Indian/The Unquiet Sky

アメリカはイリノイ州シカゴのスラッジ/ドゥームメタルバンドの1stアルバム。
2005年にSeventh Rule Recordingsからリリースされた。
ノイズとヘイトに満ちたスラッジを演奏するバンドで私は2ndアルバム「Guiltless」から聴き始め、3rd「From All Purity」で激はまり。後追いという感じで音源を集めていて、一応この音源でフルアルバムでは一通りそろえた事になる。2つのEPをまとめた「Slights And Abuse / The Sycophant」と一緒にレーベルに注文したのだが、なぜか「Slights And Abuse / The Sycophant」が2枚届いた。なんてこった。「おまえにはまだはやい」という事だろう。スラッジなのに速いとはどういうことだという訳でこちらは遅ればせながらデジタルで購入。バンドは非常に残念ながら解散済み、なのだが今調べたら10月11日にライブの予定がある。再結成なら感涙ものに嬉しいのだが、スケジュールにはこの1本しかないのでひょっとしたら単発の復活ライブかもしれない。そのまま再結成して欲しいものです。
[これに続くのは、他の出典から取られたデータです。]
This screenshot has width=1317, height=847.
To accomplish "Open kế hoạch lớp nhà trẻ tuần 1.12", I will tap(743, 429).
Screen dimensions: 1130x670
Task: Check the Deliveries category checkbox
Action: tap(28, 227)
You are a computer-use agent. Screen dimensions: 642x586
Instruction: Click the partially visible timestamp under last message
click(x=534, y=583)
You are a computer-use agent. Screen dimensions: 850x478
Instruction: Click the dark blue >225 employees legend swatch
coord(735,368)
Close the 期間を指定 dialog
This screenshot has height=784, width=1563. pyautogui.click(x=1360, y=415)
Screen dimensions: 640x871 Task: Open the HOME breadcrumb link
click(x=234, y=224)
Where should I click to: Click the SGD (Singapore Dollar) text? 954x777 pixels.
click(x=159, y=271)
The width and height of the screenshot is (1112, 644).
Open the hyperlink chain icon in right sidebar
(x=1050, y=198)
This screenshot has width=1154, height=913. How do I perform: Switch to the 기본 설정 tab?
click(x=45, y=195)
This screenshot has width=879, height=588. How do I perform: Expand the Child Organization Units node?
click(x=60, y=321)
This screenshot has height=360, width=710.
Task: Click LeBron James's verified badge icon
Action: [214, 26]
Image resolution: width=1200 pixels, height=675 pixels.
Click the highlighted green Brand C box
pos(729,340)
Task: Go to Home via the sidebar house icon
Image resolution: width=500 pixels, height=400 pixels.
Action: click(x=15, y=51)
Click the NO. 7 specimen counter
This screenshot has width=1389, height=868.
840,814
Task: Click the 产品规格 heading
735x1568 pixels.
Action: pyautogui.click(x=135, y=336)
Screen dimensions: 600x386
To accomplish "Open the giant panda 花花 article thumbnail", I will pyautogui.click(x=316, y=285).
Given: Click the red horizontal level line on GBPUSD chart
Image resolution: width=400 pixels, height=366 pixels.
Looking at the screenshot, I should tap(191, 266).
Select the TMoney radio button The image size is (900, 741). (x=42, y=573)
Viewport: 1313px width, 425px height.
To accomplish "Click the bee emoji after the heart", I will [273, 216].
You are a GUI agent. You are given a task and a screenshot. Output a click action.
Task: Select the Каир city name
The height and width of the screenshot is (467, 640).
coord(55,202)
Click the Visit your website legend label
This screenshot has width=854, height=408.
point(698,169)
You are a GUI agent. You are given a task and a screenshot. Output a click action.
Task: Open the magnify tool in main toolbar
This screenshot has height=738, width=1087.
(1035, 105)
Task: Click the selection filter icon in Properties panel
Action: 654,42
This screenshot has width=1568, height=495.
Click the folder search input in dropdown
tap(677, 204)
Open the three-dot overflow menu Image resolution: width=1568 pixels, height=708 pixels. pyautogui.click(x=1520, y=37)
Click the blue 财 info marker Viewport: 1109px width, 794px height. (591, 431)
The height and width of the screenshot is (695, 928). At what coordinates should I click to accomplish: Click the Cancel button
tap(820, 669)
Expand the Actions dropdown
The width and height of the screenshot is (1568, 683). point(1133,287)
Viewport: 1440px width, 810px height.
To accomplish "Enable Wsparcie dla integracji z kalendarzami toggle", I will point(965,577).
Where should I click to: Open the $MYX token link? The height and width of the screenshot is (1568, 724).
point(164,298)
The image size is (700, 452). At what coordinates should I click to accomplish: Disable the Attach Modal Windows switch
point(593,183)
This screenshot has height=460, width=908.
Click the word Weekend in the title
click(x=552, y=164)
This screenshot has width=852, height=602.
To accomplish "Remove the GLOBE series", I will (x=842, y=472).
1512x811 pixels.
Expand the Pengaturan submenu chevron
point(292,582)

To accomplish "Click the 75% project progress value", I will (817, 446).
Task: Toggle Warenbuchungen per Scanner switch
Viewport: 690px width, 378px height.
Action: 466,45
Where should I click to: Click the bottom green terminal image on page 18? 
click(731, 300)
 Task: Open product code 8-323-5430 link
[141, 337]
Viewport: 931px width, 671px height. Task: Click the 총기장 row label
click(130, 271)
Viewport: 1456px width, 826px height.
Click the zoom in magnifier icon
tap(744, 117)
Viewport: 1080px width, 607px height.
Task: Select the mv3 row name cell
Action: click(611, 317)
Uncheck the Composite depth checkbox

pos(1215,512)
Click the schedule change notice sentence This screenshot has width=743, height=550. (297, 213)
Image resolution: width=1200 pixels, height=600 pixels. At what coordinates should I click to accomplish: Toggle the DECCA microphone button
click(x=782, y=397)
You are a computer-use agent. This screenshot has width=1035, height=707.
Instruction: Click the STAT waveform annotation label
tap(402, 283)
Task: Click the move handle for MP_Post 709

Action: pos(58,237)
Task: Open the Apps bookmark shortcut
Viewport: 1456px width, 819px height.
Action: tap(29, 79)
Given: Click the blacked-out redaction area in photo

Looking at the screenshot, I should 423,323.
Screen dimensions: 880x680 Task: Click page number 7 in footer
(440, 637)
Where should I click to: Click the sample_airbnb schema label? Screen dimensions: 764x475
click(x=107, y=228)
汚いスラッジにハーシュノイズをのせるという単純かつ凶悪なサウンド様式はすでにこの1stから確立されており、のっけからノイズをぶちまける4分半でこの時点でろくでもない音楽をこれから聴く事になるという良い予感が漂ってくる。一体このスラッジ+ノイズという手法は昨今では例えばThe BodyやFull of Hellなんかが披露しており、それぞれ日本盤が出るくらいこの極東でも注目されている位の流行のスタイルなのだろうが、それらに先んじてやっているのがこのIndianではなかろうか。(勿論実際にはこのバンド以前、同時期にもそういったスタイルのバンドがいたのだろうが、あくどい音という意味ではやはりなかなか里程標になってしかるべきではと考えてしまうのは私のこのバンドへの愛着故だろうか。流行に乗ってビッグネームにとはならずに解散してしまっているのも報われない功労者めいてなんだか悲しい。)
五月蝿いという意味では大音量低音スラッジにひゅんひゅんごうごう唸るノイズ音をのせるというやり方は、いかにもこってりドロドロラーメンに卵とじのカツ煮をのせた様なくどさで、もういいっすよとなってしまう事もあるだろうが、このバンドの上手い事はバンドサウンドを結構シンプルにまとめてくる事だ。ドゥームというよりはかなり明確にスラッジというカテゴリーに属する音楽性も選択している事もあって、地獄のようにズルズルしているのだが例えばElectric Wizardの様なヴィンテージロックからの影響を思わせる重厚かつテクニカルなリフなんかはあまり用いず、偏差値の低い一撃の重たいリフを反復していく。そういった意味ではよくNIrvanaやSoundgardenのコピーを良くするThouに通じる”オルタナティブ感”がある。しゃがれた声で憎しみをまき散らす歌、というよりうなり声・がなり声・叫び声にまったくポップさがない反面、印象的なリフでもって(やや)親しみを増しているのかもしれない。まあでもあんまり親しみはないかな...ある種の聴きやすさと言うか人を惹き付ける音楽性といえば良いかもしれない。(それもあんまりない様な気がしてきた。)つまりこのバンドも引き算の美学で持って音を削ぎ落とし、「空いた隙間、そこに美学があるね」という小綺麗でオシャレな哲学にクソをぶちまけるように(汚くて失礼)ノイズをねじ込んでくるという底意地の悪さ。スラッジというのは何が良いってその負の感情である。停滞、そねみ、ねたみ、あえての稚拙なアートワーク(いつもIron Monkeyが真っ先に思い浮かぶ)に表現される露悪趣味、そんな底意地の悪さが魅力だろう。この駄目さが特定の人間には「大丈夫、そばにいるよ」と耳元でささやいてくるポップソングに埋めきれない心の隙間を埋めてくれるのだ。実体を伴わない(誰が俺のそばにいてくれるのだ?)同じ空虚なことばなら「せっかくなら俺はこちらを選ぶぜ」とばかりにひねこびた悪言に耳を貸すのである。全くどうかしていますよ、こいつらは。

という訳で一部の人にはバキバキ心に突き刺さる事間違い無し。大変よろしかった。この手の音が好きな人は是非。オススメ。